Cuidado com o choque térmico. Os ambientes internos — hotéis, museus, restaurantes — costumam ter ar-condicionado potente. Sair de um ambiente a 20°C para a rua a 38°C pode causar mal-estar se você fizer isso repetidamente sem se hidratar direito.
Programe as atividades ao ar livre para o início da manhã ou o final da tarde. As primeiras horas do dia são mágicas no Cairo: a luz dourada sobre as pirâmides, o ar ainda fresco, o barulho da cidade acordando. Às 10h da manhã no verão, a janela de conforto já fechou.
E por fim, leve a sério a poeira. O Cairo é uma cidade gigantesca, com trânsito caótico e construções por todo lado.

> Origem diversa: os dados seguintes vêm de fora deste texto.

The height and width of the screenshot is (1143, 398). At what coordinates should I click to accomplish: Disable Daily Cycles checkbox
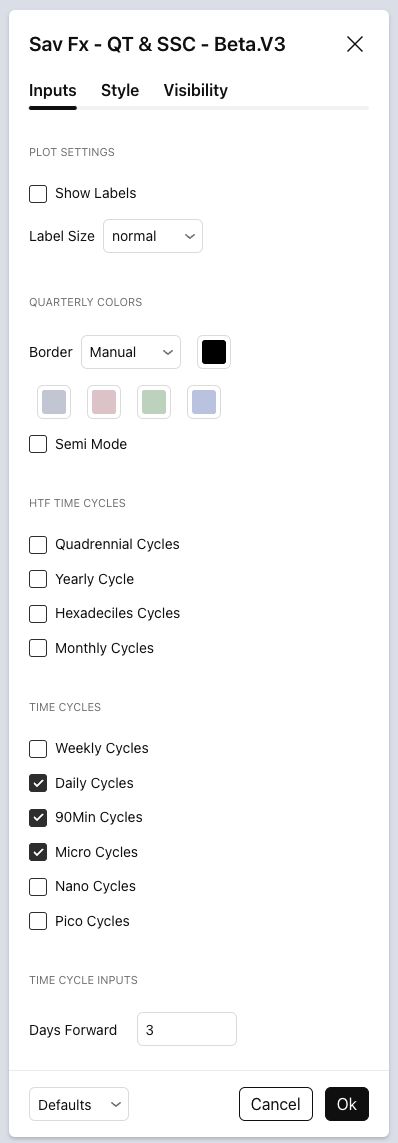click(x=38, y=783)
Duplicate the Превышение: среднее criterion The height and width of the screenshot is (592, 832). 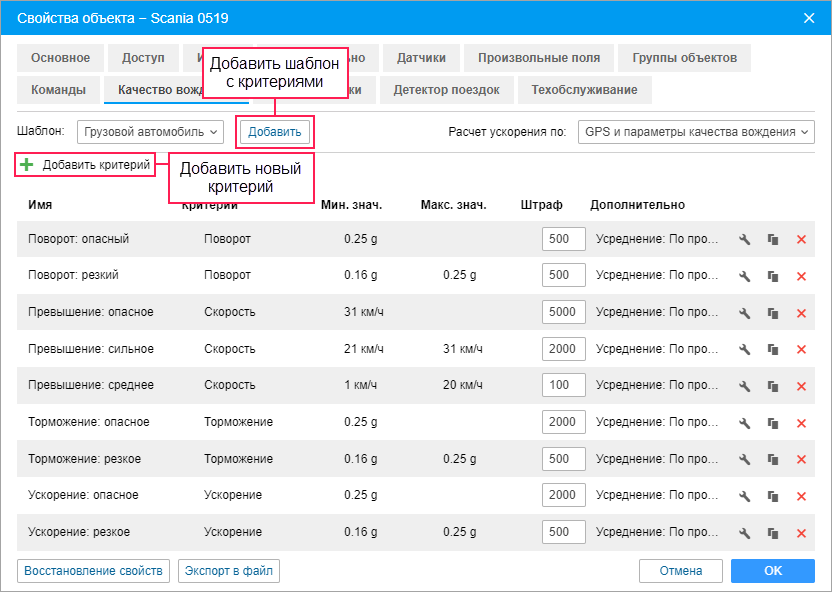[772, 386]
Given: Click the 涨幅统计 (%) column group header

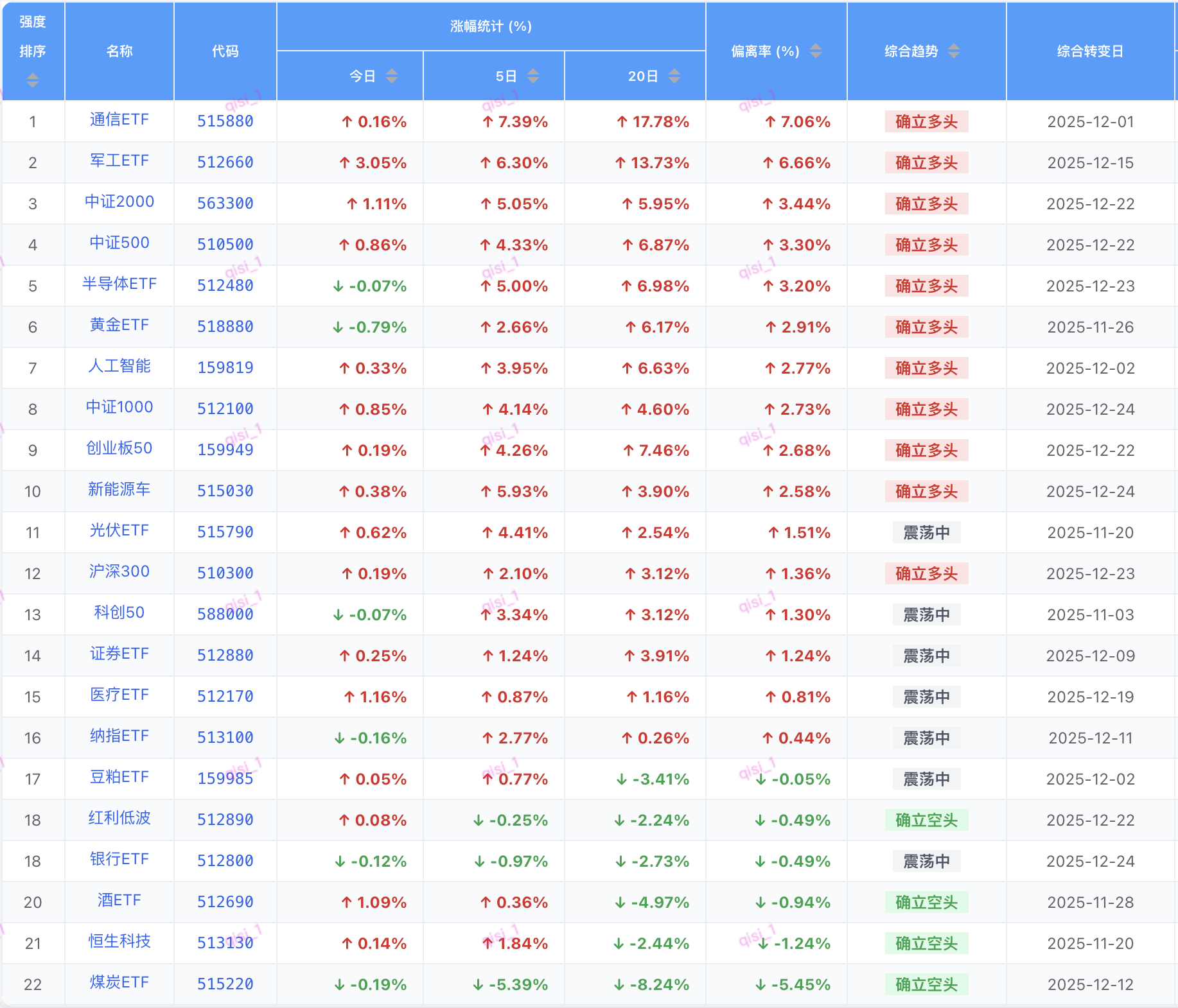Looking at the screenshot, I should (491, 26).
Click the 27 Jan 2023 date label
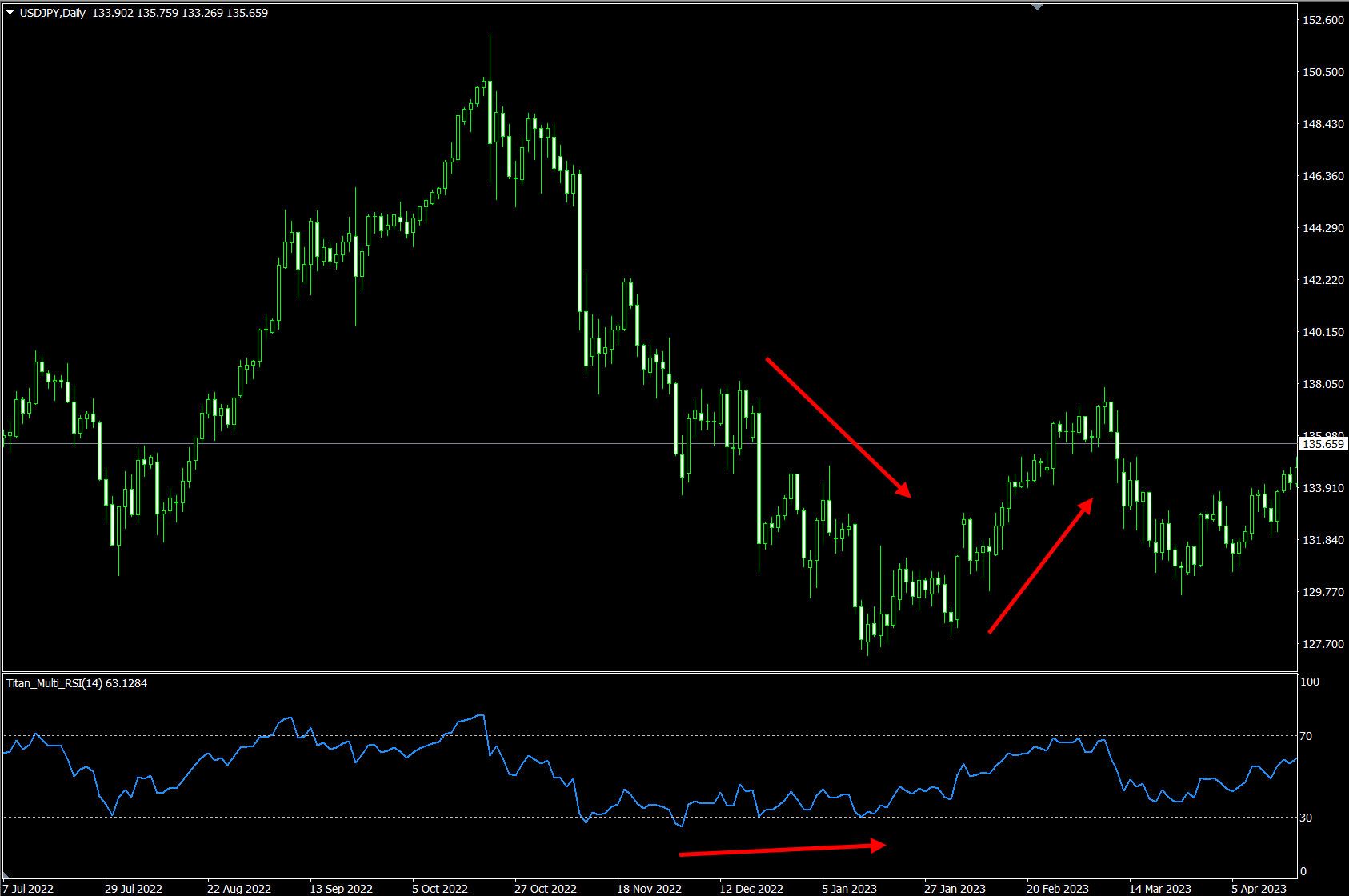The image size is (1349, 896). (x=955, y=888)
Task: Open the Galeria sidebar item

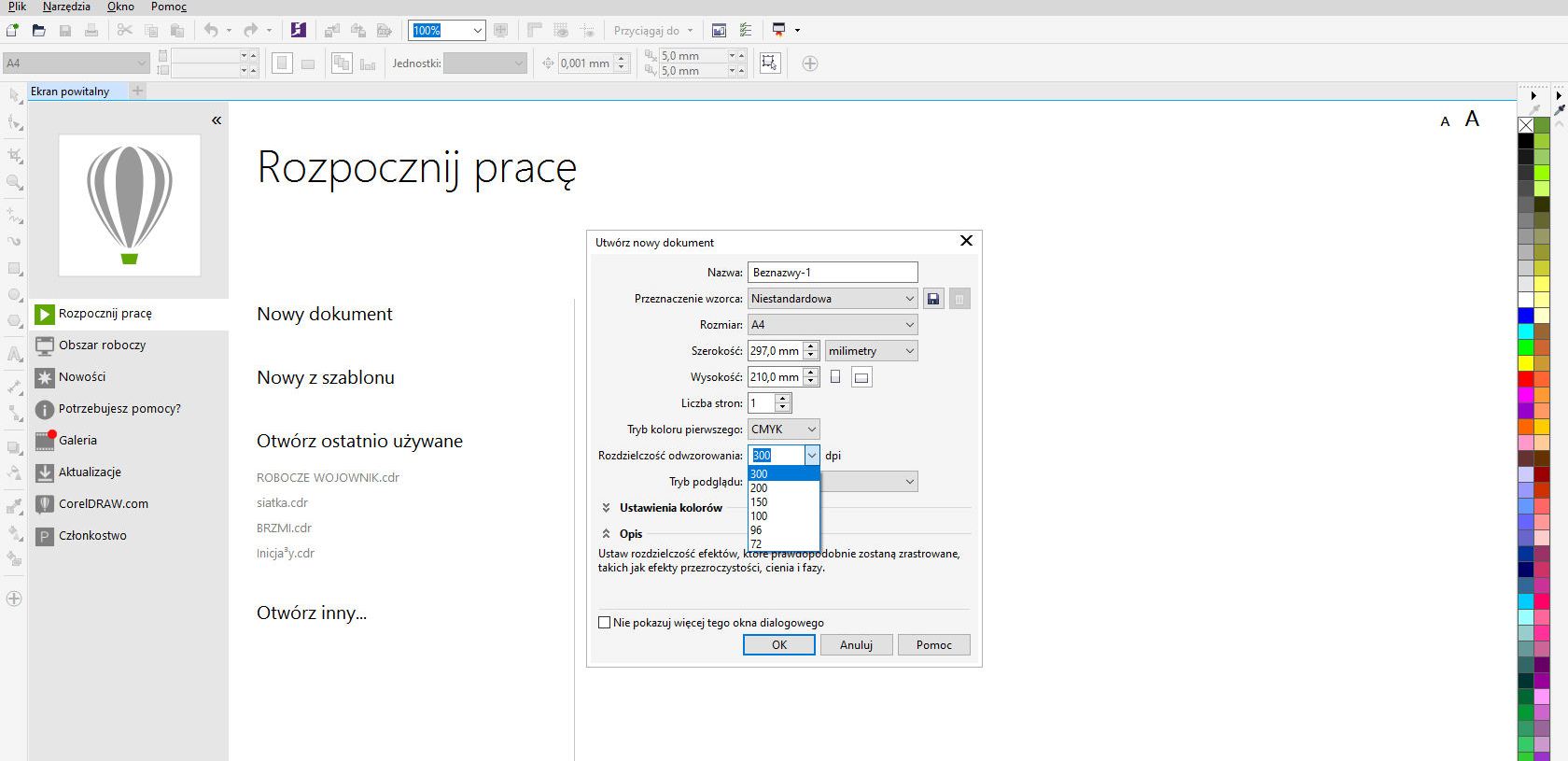Action: pyautogui.click(x=77, y=441)
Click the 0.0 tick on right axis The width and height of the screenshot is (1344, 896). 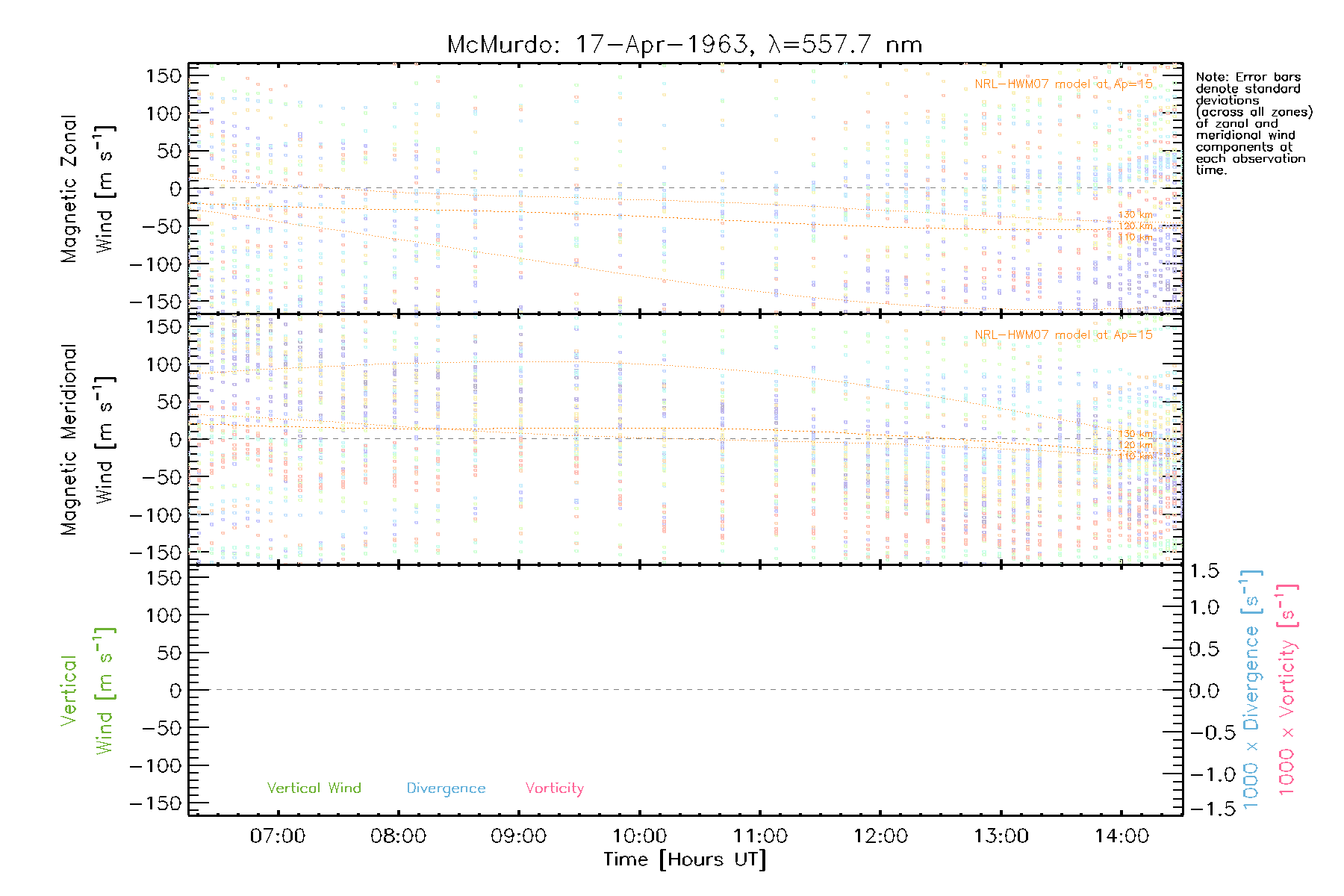point(1204,691)
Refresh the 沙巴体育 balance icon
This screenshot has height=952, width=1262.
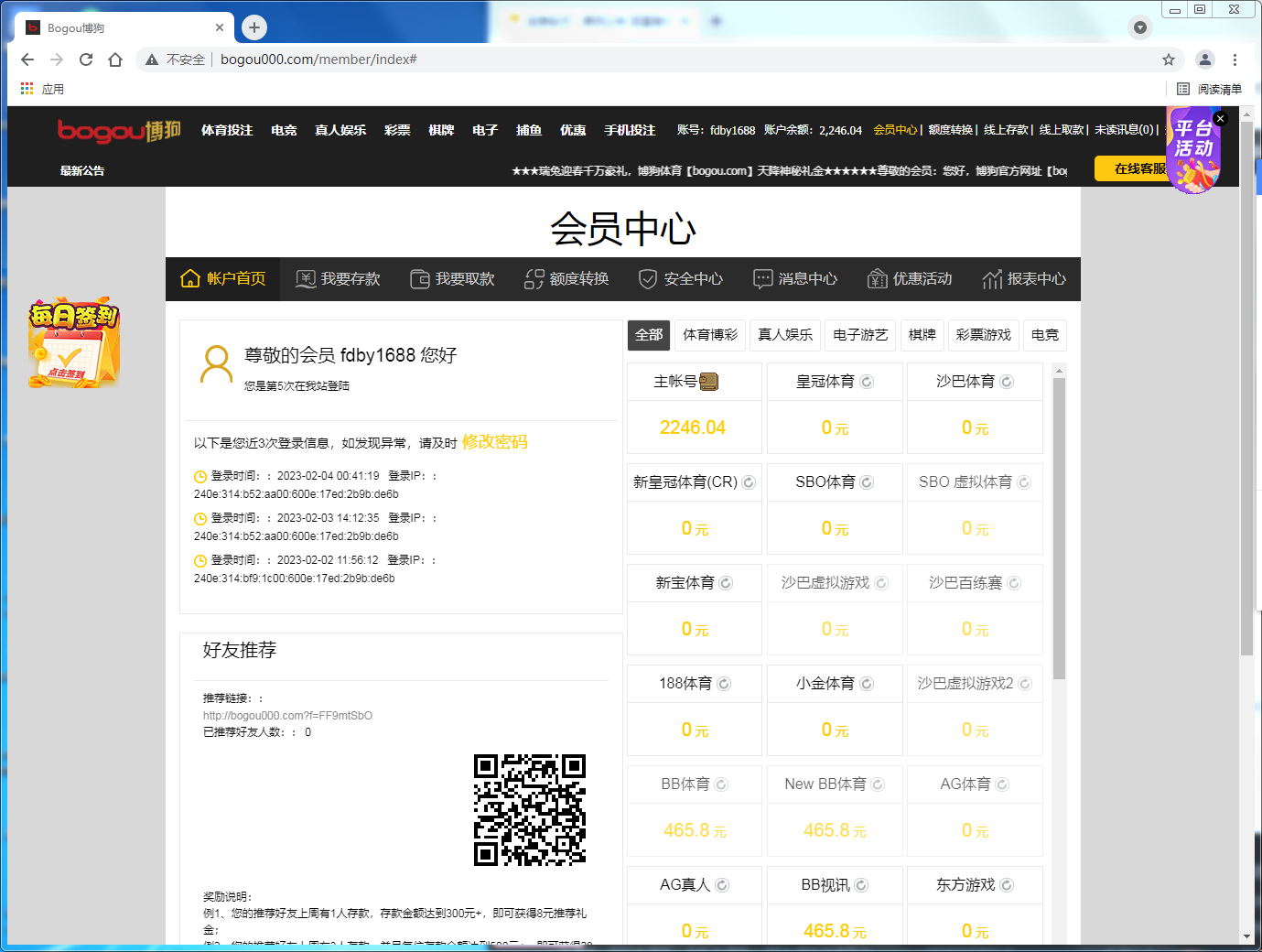click(x=1007, y=382)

A poeira está sempre presente, agravada pelo clima seco. Se você tem alguma sensibilidade respiratória, tenha medicação à mão. Uma máscara leve pode ajudar em dias de vento forte.
O Cairo além do termômetro
O clima é importante, mas não define a viagem. O Cairo é uma daquelas cidades que entrega muito mais do que o planejamento promete. A energia das ruas, a generosidade das pessoas, a escala absurda das pirâmides vistas de perto, o chamado para a oração ecoando ao entardecer sobre o Rio Nilo — isso tudo existe independentemente de estar fazendo 18°C ou 38°C.
O que o clima faz é definir o quanto de conforto físico você terá para absorver tudo isso. E nesse sentido, sim, escolher a época certa transforma a viagem. A diferença entre visitar o Vale dos Reis em dezembro e em julho é a diferença entre contemplar cada detalhe com calma e correr ofegante procurando sombra.
Planeje com consciência, respeite o que o deserto impõe e vá preparado. O Cairo recompensa generosamente quem se dispõe a ir até lá — mas cobra o preço de quem subestima seu clima.
Uma coisa é certa: depois de ver o pôr do sol atrás das pirâmides de Gizé, com aquela luz alaranjada pintando tudo de dourado e o calor finalmente dando trégua, você entende por que milhões de pessoas fazem essa viagem todos os anos. E entende, talvez, por que vale a pena escolher o mês certo para viver isso da melhor forma possível.